Clinical Activities
Our clinical goal is to provide outstanding care to all ill newborns in the Finger Lakes Region. The NICU at Golisano Children's Hospital at Strong is a level IV facility that can treat all neonatal medical and surgical illnesses. Our 52 bed NICU has extensive technical capabilities, including ECMO, inhaled NO, and HFOV.
In calendar year 2006, our 10 board-certified neonatologists treated 1153 newborns in the NICU. These patients had the full range of medical, surgical and cardiac disorders. The average daily census in the NICU in 2006 was 53 patients and we had a total of 19,491 patient days. Of the 3267 patients born at Strong Memorial Hospital, 920 were admitted to the NICU. An additional 233 patients, who were born at either community hospitals or at other regional hospitals, were transferred to our NICU for advanced care. Our neonatal transport service transferred patients from 27 referring hospitals. Approximately 1 in 12 newborns in our region was treated in the NICU at GCH@S. In 2006, 173 patients were transferred back to their community hospital for convalescent care and to be closer to their families.
Our very busy NICU is the site for training pediatric and internal medicine-pediatric house officers, postdoctoral fellows, medical students and neonatal nurse practitioners. The Division of Neonatology also supervises the newborn nursery at Strong Memorial Hospital. Two board-certified pediatricians establish policy and procedures and care for normal newborns.
At Rochester General Hospital, the Division of Neonatology cared for 546 patients in the Level II SCN in 2006, amounting to 2403 patient days. The average daily census was 6.6. As a community hospital, the RGH SCN is an important training site for pediatric and family medicine residents and medical students. Members of the Division of Neonatology are medical directors for the nurseries at RGH, Highland Hospital and Unity Hospital and are responsible for establishing consistent policy and procedures for local hospitals.
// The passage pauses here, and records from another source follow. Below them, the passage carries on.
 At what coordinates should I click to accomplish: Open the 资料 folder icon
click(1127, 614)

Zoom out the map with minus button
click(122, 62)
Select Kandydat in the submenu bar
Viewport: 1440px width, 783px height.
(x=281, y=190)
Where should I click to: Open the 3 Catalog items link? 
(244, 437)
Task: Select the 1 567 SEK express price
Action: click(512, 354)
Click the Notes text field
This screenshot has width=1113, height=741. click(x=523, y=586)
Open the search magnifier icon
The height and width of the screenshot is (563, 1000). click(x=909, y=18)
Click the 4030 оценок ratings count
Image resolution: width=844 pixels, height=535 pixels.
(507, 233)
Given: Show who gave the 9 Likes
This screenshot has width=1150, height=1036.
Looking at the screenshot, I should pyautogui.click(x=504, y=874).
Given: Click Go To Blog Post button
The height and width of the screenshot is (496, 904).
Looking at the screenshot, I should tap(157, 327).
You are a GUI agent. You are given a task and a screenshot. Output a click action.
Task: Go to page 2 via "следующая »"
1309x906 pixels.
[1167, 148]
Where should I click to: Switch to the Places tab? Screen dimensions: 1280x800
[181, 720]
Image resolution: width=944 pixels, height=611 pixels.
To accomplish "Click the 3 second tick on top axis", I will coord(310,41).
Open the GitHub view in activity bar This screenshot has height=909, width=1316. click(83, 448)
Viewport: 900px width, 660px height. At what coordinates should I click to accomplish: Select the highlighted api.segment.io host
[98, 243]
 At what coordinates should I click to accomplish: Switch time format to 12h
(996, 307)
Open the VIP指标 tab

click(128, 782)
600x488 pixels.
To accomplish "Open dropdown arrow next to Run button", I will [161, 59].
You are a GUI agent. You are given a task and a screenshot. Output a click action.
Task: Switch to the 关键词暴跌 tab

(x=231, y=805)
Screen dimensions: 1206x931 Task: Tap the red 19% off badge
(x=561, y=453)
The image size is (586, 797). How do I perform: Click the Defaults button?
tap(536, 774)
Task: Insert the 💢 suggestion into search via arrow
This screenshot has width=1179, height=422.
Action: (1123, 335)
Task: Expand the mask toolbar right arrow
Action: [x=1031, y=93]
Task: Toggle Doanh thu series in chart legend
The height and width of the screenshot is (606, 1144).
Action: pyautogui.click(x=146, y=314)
To provide outstanding medical care, it is essential to follow the neurodevelopmental outcome of our NICU “graduates”. The Neonatal Continuing Care Program follows all patients who are discharged from the NICU, either in Neonatal Continuing Care Clinic (NCCC) or in the Neonatal Tracking Program. In the NCCC, patients are evaluated by a pediatric neurologist, developmental psychologist, social worker, neonatal nurse practitioner and neonatologist. In 2006, the NCCC conducted 223 evaluations. The NCCC also evaluates patients who were not in the NICU, but are referred from the Monroe County Early Intervention Program. The Neonatal Tracking Program follows all NICU graduates to age 10 years by periodic questionnaires sent to the patient’s family and pediatrician. The tracking forms are reviewed by the NCCC team to identify patients who may need formal evaluation and to obtain long-term follow-up data. In 2006, 1860 forms were returned by parents and 3985 forms were returned by pediatricians. To date, over 23,000 patients have been followed by the tracking program.
Integral to the Division of Neonatology's clinical activities are outreach visits to the 17 referring hospitals in the Finger Lakes Region. The goals of these visits are to review maternal and neonatal outcomes at the referring hospitals, provide feedback on patients transferred to the GCH@S NICU; review clinical policies and procedures; and provide outreach education. In addition, the outreach team compares outcome statistics from the referring hospital to region-wide data. Each hospital is visited 1-2 times per year by a neonatologist, high risk perinatologist, neonatal nurse practitioner and obstetrical nurse practitioner.